Python is a simple programming language, and its most used in Machine Learning, due to its tools availability like numpy library that can do complex mathematical operations in seconds. We can use other programming languages like java, c++ but python is more of a industry standard, and preferred by Data scientists to work on big data.
We don’t need to deep dive into learning every bit of python programming, but just some basic fundamental topics given below, and some important libraries like pandas, numpy, matplotlib or seaborn, etc. and how to define functions and importing packages in our program.
As we work on datasets (of csv, xls/xlsx , json format), we need to know how to manipulate them using libraries like pandas.
How much python is actually required for machine learning projects ?
It consists of 2 parts -
1) Python programming fundamentals
It means following topics :
Interactive mode vs Shell mode , indentation rules in python
Tokens, Identifiers ,keywords, literals, variables, operators , delimiters in python
Input, output, comments and Type casting in python
Data types in python
Conditional statements (if, if-else, if-elif-else, nested conditionals) and loops(for, while, nested loops), ternary operator
Functions (user-defined & built-in functions; calling a function; arguments & parameters; scope of variable-global, local; lambda function; module-grouping of functions; built-in modules like math, random, statistics)

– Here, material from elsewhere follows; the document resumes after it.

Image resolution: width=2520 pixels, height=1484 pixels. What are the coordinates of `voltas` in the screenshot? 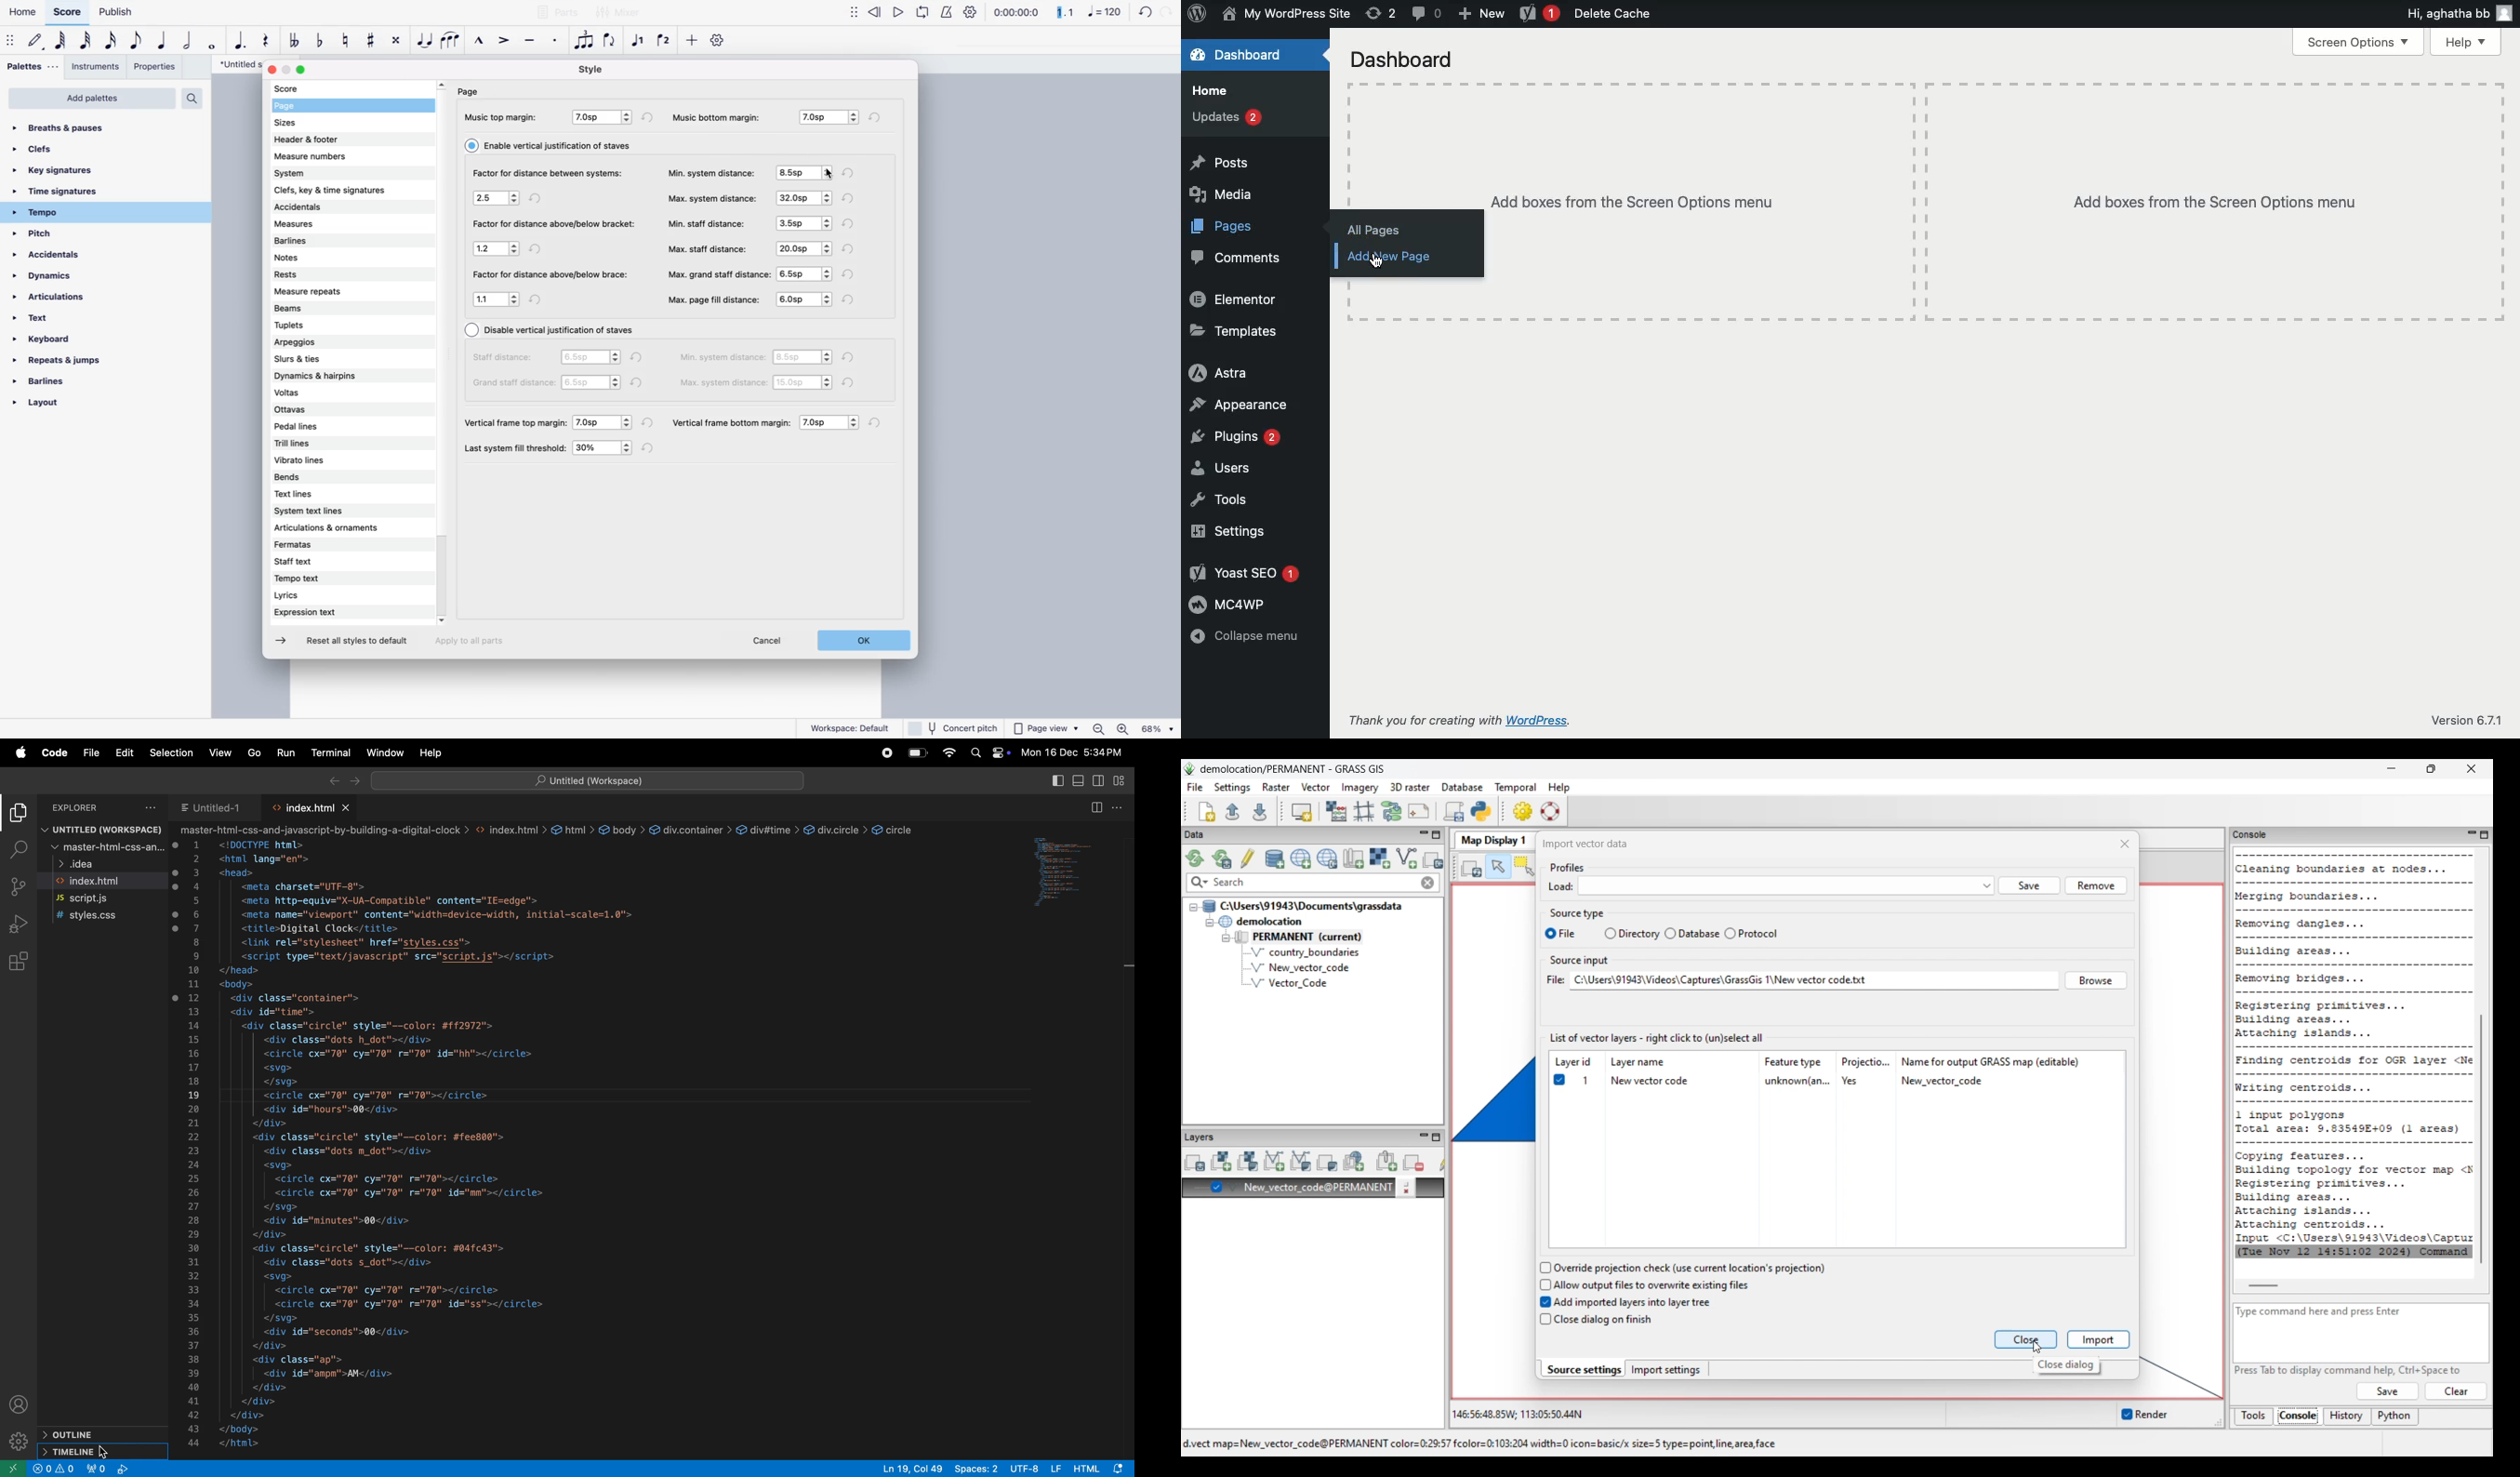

OOPs in python (classes, objects ; polymorphism; inheritance; abstraction (abstract classes & methods); encapsulation; iterators)
Python Packages(creating package, _init_.py) ; Modules(creating python module, importing modules & different methods of importing a module) & Libraries(python standard library -pandas, numpy, matplotlib or seaborn, scikit-learn, Tensorflow, etc)
These may seem a little much, but we just need to be familiar with above 1,2,3,7 concepts(only overview is needed), but 4,5,6,8 topics need to be practiced in detail so that we can “Analyze datasets”, which is a part of machine learning process.
Resources for learning above topics
For 1, 2,3,4(overview of data types only), i am attaching a pdf in this linkedin post, that contains all of these topics - linkedin.com/posts/david-singh-96830324a_py..
For 4, 5, 6, 8 in detail; refer to this web book(free)- “Python for data analysis by Wes Mckinney(primary creator of pandas library)- https://wesmckinney.com/book/
Python tutorial detailed docs.python.org/3/tutorial
For brief overview of 8th point libraries(pandas, numpy, tensorflow, keras, matplotlib/seaborn, pytorch) use following links-
numpy.org/doc/stable/user/quickstart.html
https://pandas.pydata.org/docs/user_guide/10min.html
https://www.tensorflow.org/learn
https://keras.io/getting_started/
https://matplotlib.org/stable/users/explain/quick_start.html
https://pytorch.org/docs/stable/index.htmlTo learn in detail about above libraries, follow below links (will update later)
For Tensorflow, scikit-learn, keras in detail, best book is - https://github.com/Akramz/Hands-on-Machine-Learning-with-Scikit-Learn-Keras-and-TensorFlow
-
2) Specific python libraries
As we discussed above, we need to learn how to use python libraries like pandas, numpy, matplotlib, scikit-learn, etc for
Data preprocessing
Data cleaning
Data visualization
And for this we need to learn above mentioned libraries.
Hence, this much python is required for machine learning projects.